Das BONA-Biotop
Der Zentralverband Zoologischer Fachbetriebe engagiert sich nicht nur für den Schutz der Heimtiere, er leistet mit seiner Arbeit auch einen Beitrag zum Natur- und Artenschutz.
 | | Der Teichfrosch ist einer von vielen Amphibien, die sich im BONA-Biotop eingefunden haben. |
Von einem Kreis besonders aktiver Zoofachhändler und ZZF-Mitglieder wurde die BONA, die "Biologisch Orientierte Naturschutz-Aktion e.V." gegründet, eine als gemeinnützig anerkannte Vereinigung, die sich für die Renaturierung verödeter Landschaften einsetzt. Die BONA hat vor einigen Jahren in der Nähe von Leverkusen ein 1,2 ha großes Brachland in ein ökologisch wertvolles Feuchtbiotop umgewandelt, das nun zahlreichen, stark gefährdeten Tier- und Pflanzenarten einen neuen Lebensraum bietet.

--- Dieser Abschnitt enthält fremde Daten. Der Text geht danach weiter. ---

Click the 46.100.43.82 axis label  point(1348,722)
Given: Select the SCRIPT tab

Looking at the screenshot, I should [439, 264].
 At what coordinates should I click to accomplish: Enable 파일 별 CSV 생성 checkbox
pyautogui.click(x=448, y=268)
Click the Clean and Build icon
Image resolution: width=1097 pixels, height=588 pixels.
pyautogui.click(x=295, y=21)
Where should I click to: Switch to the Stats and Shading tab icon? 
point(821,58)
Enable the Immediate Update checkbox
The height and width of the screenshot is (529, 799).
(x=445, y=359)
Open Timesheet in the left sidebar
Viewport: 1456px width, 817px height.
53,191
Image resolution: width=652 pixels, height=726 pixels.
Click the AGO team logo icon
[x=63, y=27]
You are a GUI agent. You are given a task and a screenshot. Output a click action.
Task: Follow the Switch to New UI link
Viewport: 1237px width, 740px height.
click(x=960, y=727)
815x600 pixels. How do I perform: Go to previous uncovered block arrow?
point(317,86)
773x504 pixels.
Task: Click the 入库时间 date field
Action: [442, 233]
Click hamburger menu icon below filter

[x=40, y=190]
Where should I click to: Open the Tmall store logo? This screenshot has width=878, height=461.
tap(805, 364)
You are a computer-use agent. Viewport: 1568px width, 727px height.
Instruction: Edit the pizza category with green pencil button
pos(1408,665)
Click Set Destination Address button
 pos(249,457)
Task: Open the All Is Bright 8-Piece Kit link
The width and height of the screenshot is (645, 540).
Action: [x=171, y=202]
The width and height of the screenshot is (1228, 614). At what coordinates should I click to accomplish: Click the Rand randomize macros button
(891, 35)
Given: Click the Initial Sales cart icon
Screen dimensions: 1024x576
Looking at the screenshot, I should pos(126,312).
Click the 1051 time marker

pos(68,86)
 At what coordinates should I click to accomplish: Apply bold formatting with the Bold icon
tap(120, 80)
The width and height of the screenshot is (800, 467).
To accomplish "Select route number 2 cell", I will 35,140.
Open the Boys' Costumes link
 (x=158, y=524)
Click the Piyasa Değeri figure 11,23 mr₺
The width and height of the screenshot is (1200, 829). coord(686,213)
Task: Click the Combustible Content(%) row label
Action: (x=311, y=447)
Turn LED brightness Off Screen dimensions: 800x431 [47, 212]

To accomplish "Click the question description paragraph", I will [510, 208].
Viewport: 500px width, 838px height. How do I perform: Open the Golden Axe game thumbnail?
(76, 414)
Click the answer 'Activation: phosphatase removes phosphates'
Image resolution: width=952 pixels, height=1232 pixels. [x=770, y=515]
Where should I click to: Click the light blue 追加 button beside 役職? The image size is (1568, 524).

Das BONA-Biotop ist nicht öffentlich zugänglich und wird von Biologen und Fachleuten für wissenschaftliche Langzeitbeobachtungen genutzt. Man will dadurch lernen, wie sich die unterschiedlichen Tiere und Pflanzen ihren Lebensraum zurückerobern. Die Ergebnisse aus diesem "Freiland-Labor" bereichern das ökologische Wissen der Zoofachhändler im ZZF und machen sie zu qualifizierten Beratern in Sachen Feuchtbiotop.